The MAP US trial included 331 patients with moderate to severely active Crohn’s disease at 92 sites who had failed to achieve an adequate response with conventional therapies. Participants were randomized double blind to twice-daily RHB-104 or placebo for 52 weeks. Those not in remission at 26 weeks could opt for open-label RHB-104. Background concomitant treatment with corticosteroids, tumor necrosis factor inhibitors, and immunosuppressives was permitted.
The primary outcome was clinical remission as defined by a Crohn’s Disease Activity Index (CDAI) score below 150 at week 26. This was achieved in 36.7% of the active treatment group and 23% of controls, a highly significant difference. The clinical remission rates at week 16 were 42.2% and 29.1%, respectively. At week 26, 44% of RHB-104-treated patients had achieved at least a 100-point reduction in CDAI score, compared with baseline, as did 30.9% of controls. The key symptom score provided by the sum of the abdominal pain and bowel movement components of the CDAI was significantly lower in the RHB-104 group than in controls from week 16 on.
The remission rate at week 26 in the group on RHB-104 was similarly favorable regardless of whether or not they were on anti–tumor necrosis factor therapy.
“This suggests that RHB-104 can be used effectively and safely as an adjunct treatment to other medications to enhance the response to medical therapy,” according to Dr. Graham, who was principal investigator for MAP US.
The composite endpoint of clinical remission plus at least a 50% reduction from baseline in fecal calprotectin or C-reactive protein was achieved in 21.1% of the RHB-104 group and 9.1% of controls at week 26, and by 16.9% on RHB-104 and 7.9% on placebo at week 52.
In the 35 patients who underwent endoscopy at week 26, a 50% or greater reduction in the Simple Endoscopic Score in Crohn’s Disease was documented in 28.6% of patients on RHB-104 versus 4.8% of controls.
Durable remission, defined as a CDAI score below 150 at all study visits from week 16 to week 52, was achieved in 18.7% of the RHB-104 group, compared with 8.5% of controls.
The side effect profiles of RHB-104 and placebo were similar, with no serious adverse events recorded in the 52-week study. An increase in the QT interval on ECG was noted in the RHB-104 group from week 4 on, but it wasn’t associated with any clinical findings. Further study of this ECG finding is underway.

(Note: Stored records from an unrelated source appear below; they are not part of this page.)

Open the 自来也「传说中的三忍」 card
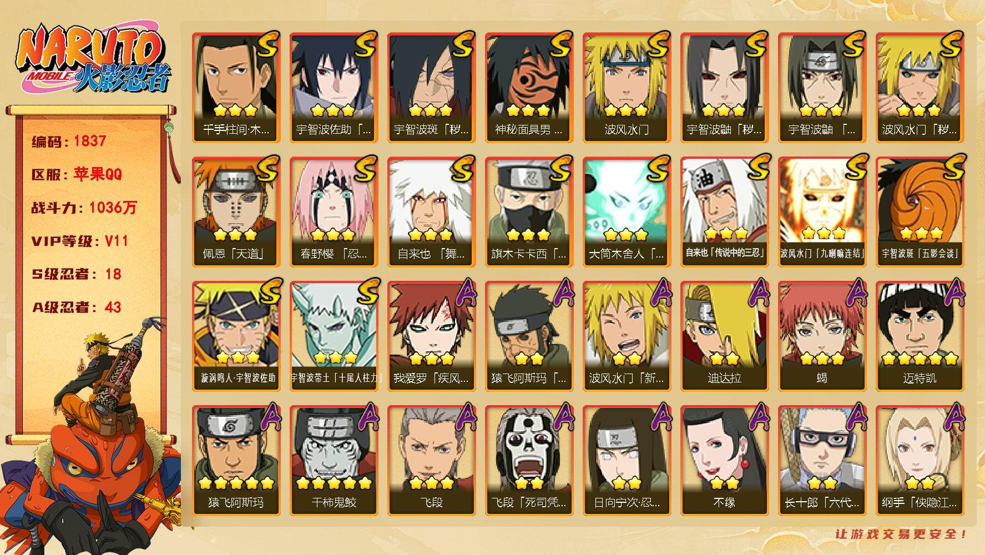Image resolution: width=985 pixels, height=555 pixels. click(724, 211)
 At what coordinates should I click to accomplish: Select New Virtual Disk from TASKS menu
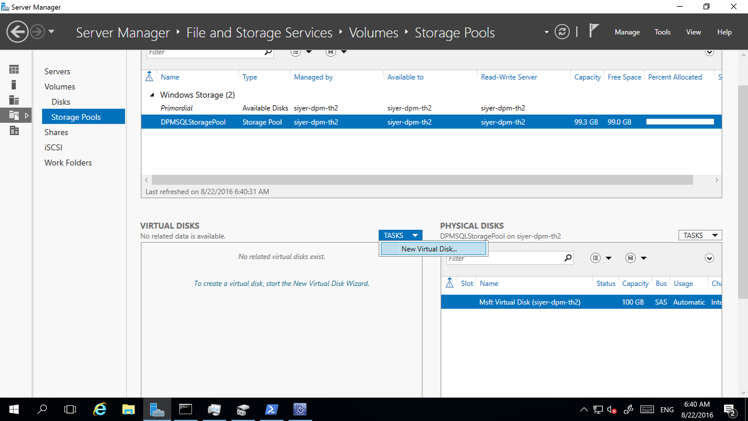429,249
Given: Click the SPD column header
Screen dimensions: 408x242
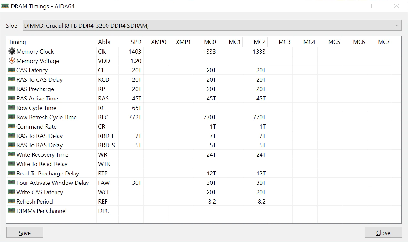Looking at the screenshot, I should click(x=136, y=42).
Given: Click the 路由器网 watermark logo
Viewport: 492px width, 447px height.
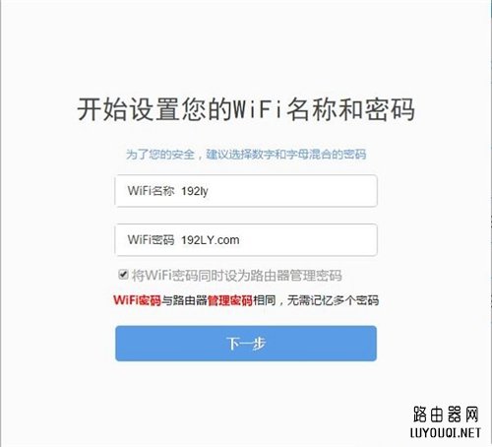Looking at the screenshot, I should point(446,415).
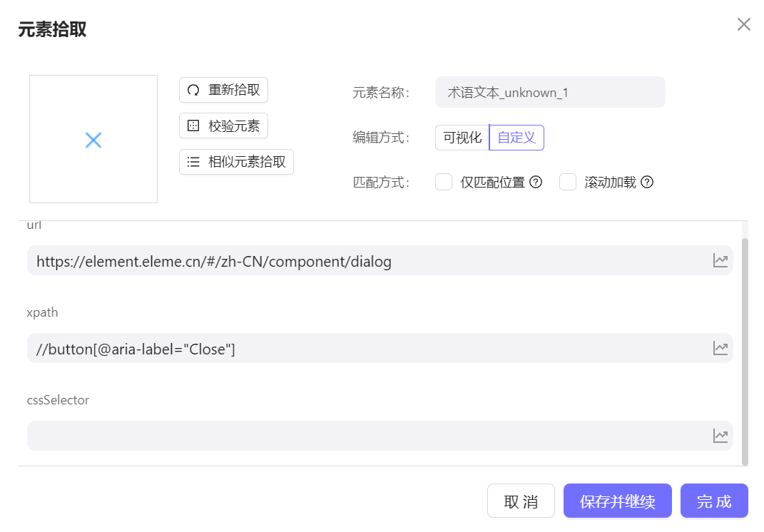The height and width of the screenshot is (532, 764).
Task: Click the 取消 cancel button
Action: [x=521, y=501]
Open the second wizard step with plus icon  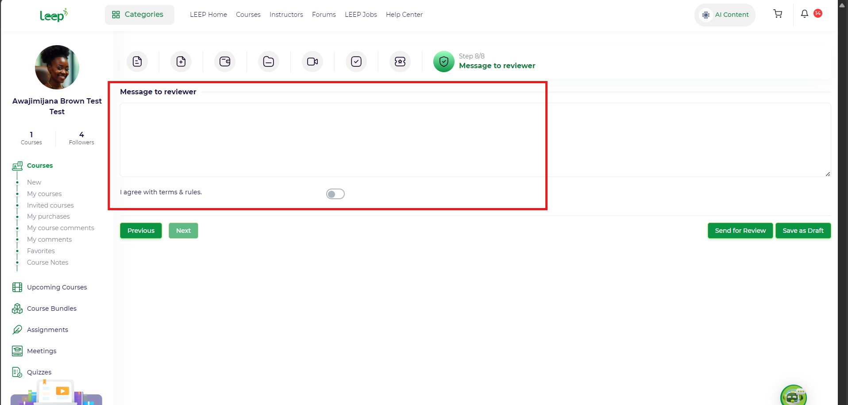tap(181, 62)

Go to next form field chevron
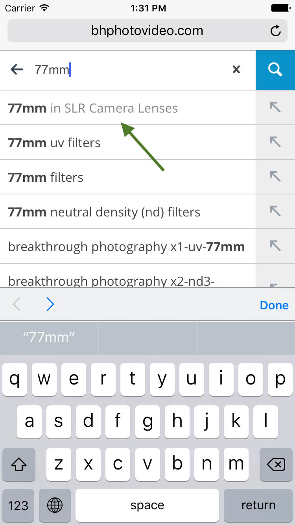50,305
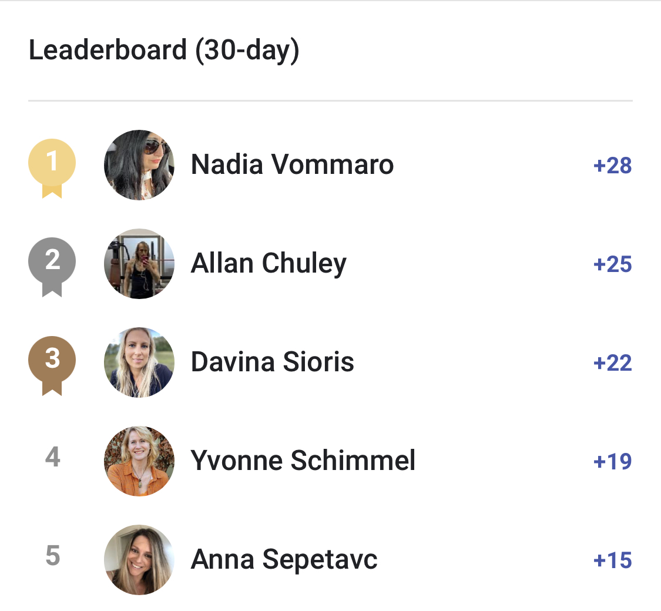Select Anna Sepetavc's name entry

284,560
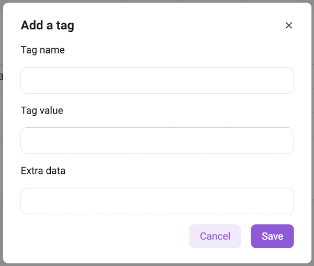Image resolution: width=314 pixels, height=266 pixels.
Task: Activate the empty Tag name box
Action: pyautogui.click(x=157, y=80)
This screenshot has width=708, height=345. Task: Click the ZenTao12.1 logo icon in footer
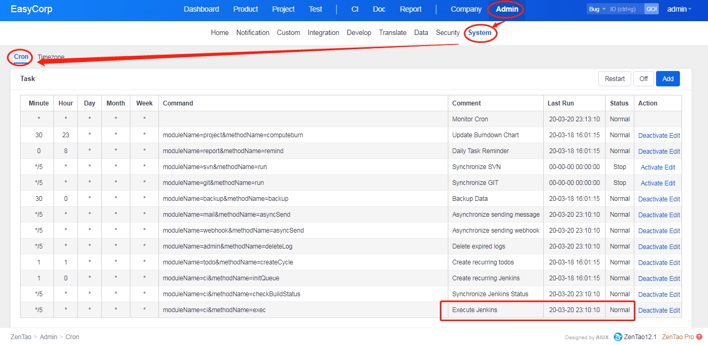(618, 337)
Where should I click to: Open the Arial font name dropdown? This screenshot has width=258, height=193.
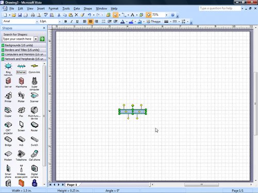[x=37, y=22]
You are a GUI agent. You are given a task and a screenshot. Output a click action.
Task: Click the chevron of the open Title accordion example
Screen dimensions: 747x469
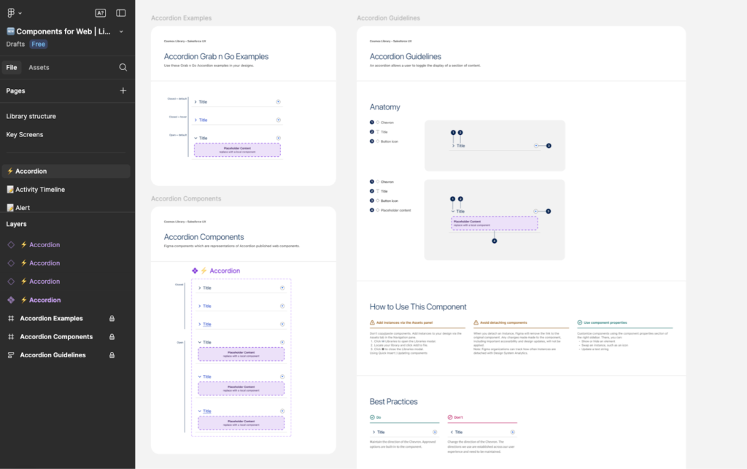(x=196, y=138)
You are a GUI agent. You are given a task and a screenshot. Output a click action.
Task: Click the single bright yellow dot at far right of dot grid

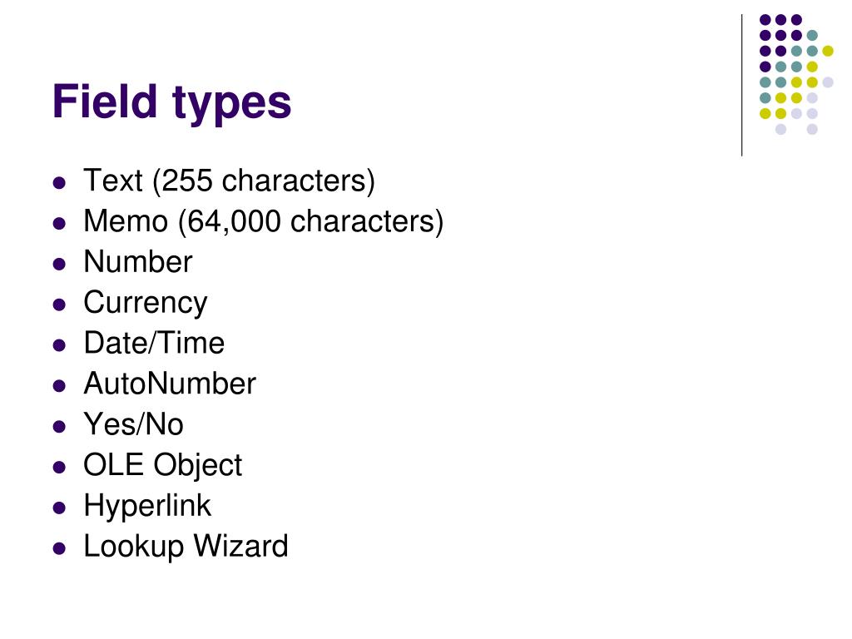point(828,51)
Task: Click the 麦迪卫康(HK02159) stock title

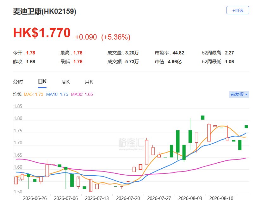Action: [x=45, y=12]
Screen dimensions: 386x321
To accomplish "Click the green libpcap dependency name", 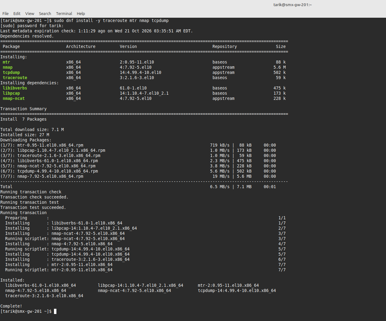I will click(x=11, y=93).
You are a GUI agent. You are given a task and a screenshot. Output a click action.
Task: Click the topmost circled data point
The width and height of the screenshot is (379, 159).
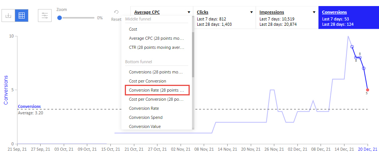point(352,47)
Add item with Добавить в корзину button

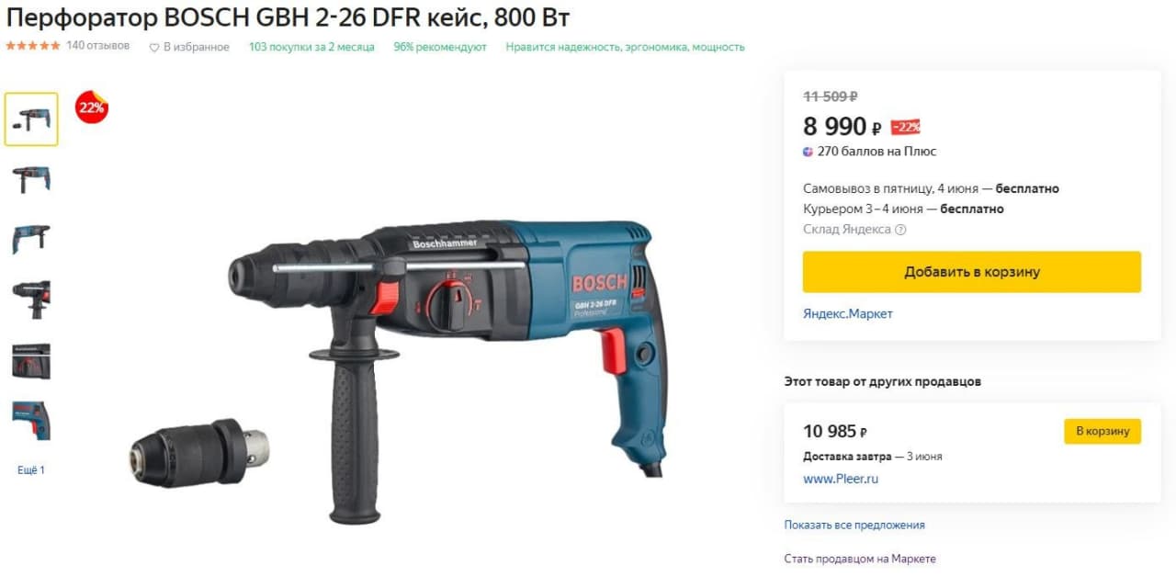972,272
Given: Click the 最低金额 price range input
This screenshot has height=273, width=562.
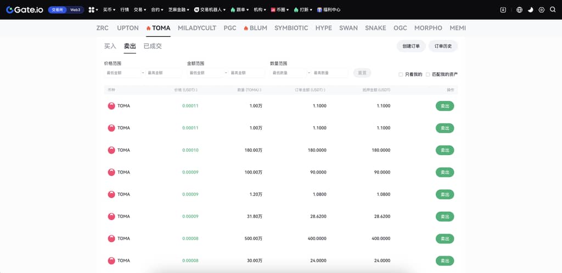Looking at the screenshot, I should click(122, 73).
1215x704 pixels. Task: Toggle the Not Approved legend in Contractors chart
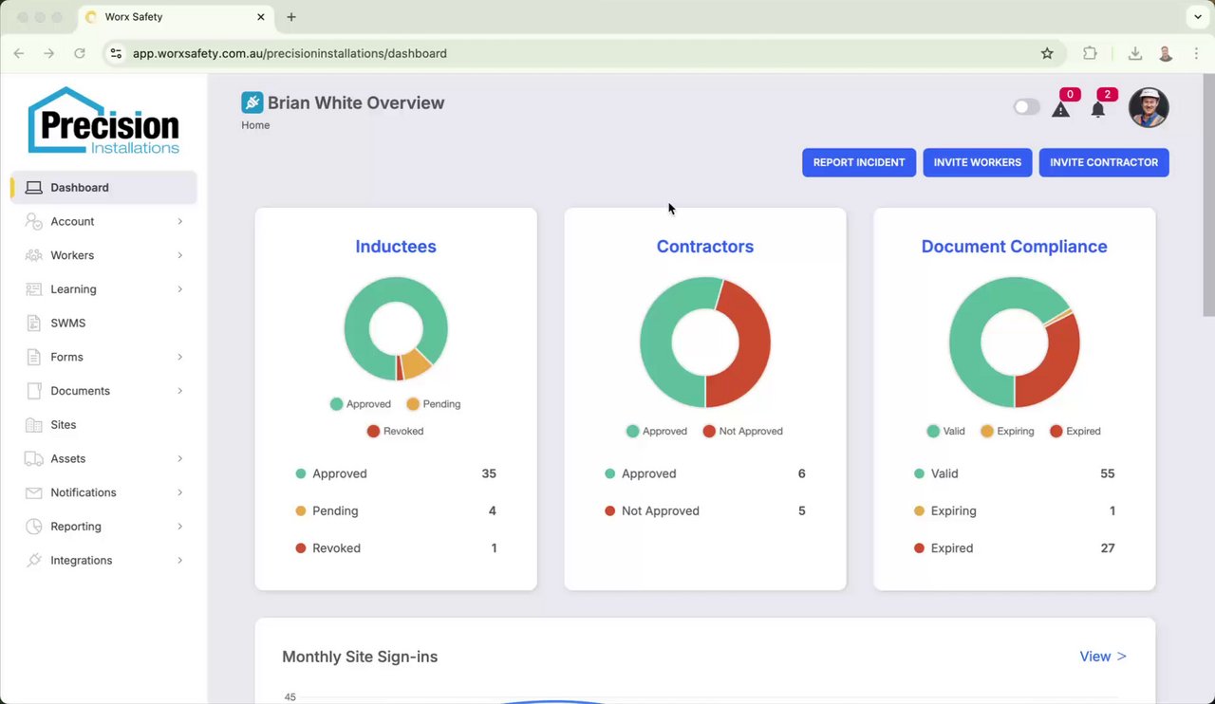[x=742, y=431]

Several audience members rose to urge caution in interpreting the MAP US data.
“We must adhere to Koch’s postulates before we make conclusions about causative agents of an infectious disease, and I didn’t see those data here. So I look forward to a future presentation that shares that,” one gastroenterologist commented.
“I haven’t seen any data here that shows Mycobacterium was present in these patients,” noted another.
Dr. Graham replied that MAP US was a hypothesis-driven clinical trial: Crohn’s disease has much in common with an inflammatory bowel disease occurring in ruminant animals, where RHB-104 has shown treatment efficacy.
“This is a Mycobacterium avium organism, so it’s not something you’re going to cure in 2 weeks or 2 months. But the question is, do you have an effect on the disease, and the answer in MAP US was unquestionably yes. It’s very positive data to further pursue the hypothesis, but the study doesn’t provide a definitive answer,” he said.
Dr. Graham reported serving as a consultant to RedHill Biopharma, the study sponsor.